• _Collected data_
.....

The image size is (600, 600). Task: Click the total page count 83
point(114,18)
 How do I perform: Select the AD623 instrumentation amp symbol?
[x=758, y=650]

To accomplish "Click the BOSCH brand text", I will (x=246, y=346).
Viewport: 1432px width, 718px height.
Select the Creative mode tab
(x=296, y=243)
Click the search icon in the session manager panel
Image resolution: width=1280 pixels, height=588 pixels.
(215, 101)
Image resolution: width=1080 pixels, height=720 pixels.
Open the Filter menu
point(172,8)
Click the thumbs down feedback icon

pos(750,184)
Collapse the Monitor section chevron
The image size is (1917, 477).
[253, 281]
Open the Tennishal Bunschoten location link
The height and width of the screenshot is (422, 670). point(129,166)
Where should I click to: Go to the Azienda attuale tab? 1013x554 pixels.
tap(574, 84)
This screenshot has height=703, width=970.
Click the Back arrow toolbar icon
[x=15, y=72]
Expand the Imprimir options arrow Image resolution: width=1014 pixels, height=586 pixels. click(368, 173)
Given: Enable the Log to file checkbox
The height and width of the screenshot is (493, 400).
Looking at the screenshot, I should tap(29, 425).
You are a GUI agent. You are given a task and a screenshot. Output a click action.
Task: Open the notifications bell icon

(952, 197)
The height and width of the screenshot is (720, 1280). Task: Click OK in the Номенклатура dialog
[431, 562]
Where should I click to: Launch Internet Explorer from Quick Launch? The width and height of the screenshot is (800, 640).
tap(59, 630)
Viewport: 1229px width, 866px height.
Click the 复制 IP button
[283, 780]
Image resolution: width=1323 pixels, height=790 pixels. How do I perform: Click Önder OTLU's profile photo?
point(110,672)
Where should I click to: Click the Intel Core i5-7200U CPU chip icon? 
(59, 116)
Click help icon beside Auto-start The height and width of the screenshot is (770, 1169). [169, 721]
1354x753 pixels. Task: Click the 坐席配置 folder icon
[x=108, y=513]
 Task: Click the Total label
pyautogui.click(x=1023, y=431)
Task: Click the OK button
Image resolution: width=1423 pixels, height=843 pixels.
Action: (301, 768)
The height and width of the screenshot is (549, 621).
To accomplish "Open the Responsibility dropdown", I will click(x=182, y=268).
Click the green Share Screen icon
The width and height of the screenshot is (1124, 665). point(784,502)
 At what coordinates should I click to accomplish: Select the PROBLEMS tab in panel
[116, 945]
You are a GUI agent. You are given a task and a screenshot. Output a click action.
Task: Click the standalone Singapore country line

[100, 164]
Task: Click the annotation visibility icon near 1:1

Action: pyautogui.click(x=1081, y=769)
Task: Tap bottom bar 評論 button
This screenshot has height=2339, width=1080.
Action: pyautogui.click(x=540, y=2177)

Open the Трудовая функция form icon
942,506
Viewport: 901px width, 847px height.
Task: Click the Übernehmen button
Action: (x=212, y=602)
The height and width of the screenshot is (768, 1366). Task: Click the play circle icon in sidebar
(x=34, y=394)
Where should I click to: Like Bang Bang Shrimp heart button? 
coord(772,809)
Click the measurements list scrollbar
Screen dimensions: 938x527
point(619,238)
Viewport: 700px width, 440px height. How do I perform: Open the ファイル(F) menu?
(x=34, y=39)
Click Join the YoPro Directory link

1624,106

.....

• _Problem statement_
For this exercise, all the data must be repeated exactly.

• _Result of this exercise_
The image size is (600, 600). Task: Click the total page count 83
point(114,18)
 How do I perform: Select the AD623 instrumentation amp symbol?
[x=758, y=650]

To accomplish "Click the BOSCH brand text", I will (x=246, y=346).
Viewport: 1432px width, 718px height.
Select the Creative mode tab
(x=296, y=243)
Click the search icon in the session manager panel
Image resolution: width=1280 pixels, height=588 pixels.
(215, 101)
Image resolution: width=1080 pixels, height=720 pixels.
Open the Filter menu
point(172,8)
Click the thumbs down feedback icon

pos(750,184)
Collapse the Monitor section chevron
The image size is (1917, 477).
[253, 281]
Open the Tennishal Bunschoten location link
The height and width of the screenshot is (422, 670). point(129,166)
Where should I click to: Go to the Azienda attuale tab? 1013x554 pixels.
tap(574, 84)
This screenshot has height=703, width=970.
Click the Back arrow toolbar icon
[x=15, y=72]
Expand the Imprimir options arrow Image resolution: width=1014 pixels, height=586 pixels. click(368, 173)
Given: Enable the Log to file checkbox
The height and width of the screenshot is (493, 400).
Looking at the screenshot, I should tap(29, 425).
You are a GUI agent. You are given a task and a screenshot. Output a click action.
Task: Open the notifications bell icon

(952, 197)
The height and width of the screenshot is (720, 1280). Task: Click OK in the Номенклатура dialog
[431, 562]
Where should I click to: Launch Internet Explorer from Quick Launch? The width and height of the screenshot is (800, 640).
tap(59, 630)
Viewport: 1229px width, 866px height.
Click the 复制 IP button
[283, 780]
Image resolution: width=1323 pixels, height=790 pixels. How do I perform: Click Önder OTLU's profile photo?
point(110,672)
Where should I click to: Click the Intel Core i5-7200U CPU chip icon? 
(59, 116)
Click help icon beside Auto-start The height and width of the screenshot is (770, 1169). [169, 721]
1354x753 pixels. Task: Click the 坐席配置 folder icon
[x=108, y=513]
 Task: Click the Total label
pyautogui.click(x=1023, y=431)
Task: Click the OK button
Image resolution: width=1423 pixels, height=843 pixels.
Action: (301, 768)
The height and width of the screenshot is (549, 621).
To accomplish "Open the Responsibility dropdown", I will click(x=182, y=268).
Click the green Share Screen icon
The width and height of the screenshot is (1124, 665). point(784,502)
 At what coordinates should I click to accomplish: Select the PROBLEMS tab in panel
[116, 945]
You are a GUI agent. You are given a task and a screenshot. Output a click action.
Task: Click the standalone Singapore country line

[100, 164]
Task: Click the annotation visibility icon near 1:1

Action: pyautogui.click(x=1081, y=769)
Task: Tap bottom bar 評論 button
This screenshot has height=2339, width=1080.
Action: pyautogui.click(x=540, y=2177)

Open the Трудовая функция form icon
942,506
Viewport: 901px width, 847px height.
Task: Click the Übernehmen button
Action: (x=212, y=602)
The height and width of the screenshot is (768, 1366). Task: Click the play circle icon in sidebar
(x=34, y=394)
Where should I click to: Like Bang Bang Shrimp heart button? 
coord(772,809)
Click the measurements list scrollbar
Screen dimensions: 938x527
point(619,238)
Viewport: 700px width, 440px height. How do I perform: Open the ファイル(F) menu?
(x=34, y=39)
Click Join the YoPro Directory link

1624,106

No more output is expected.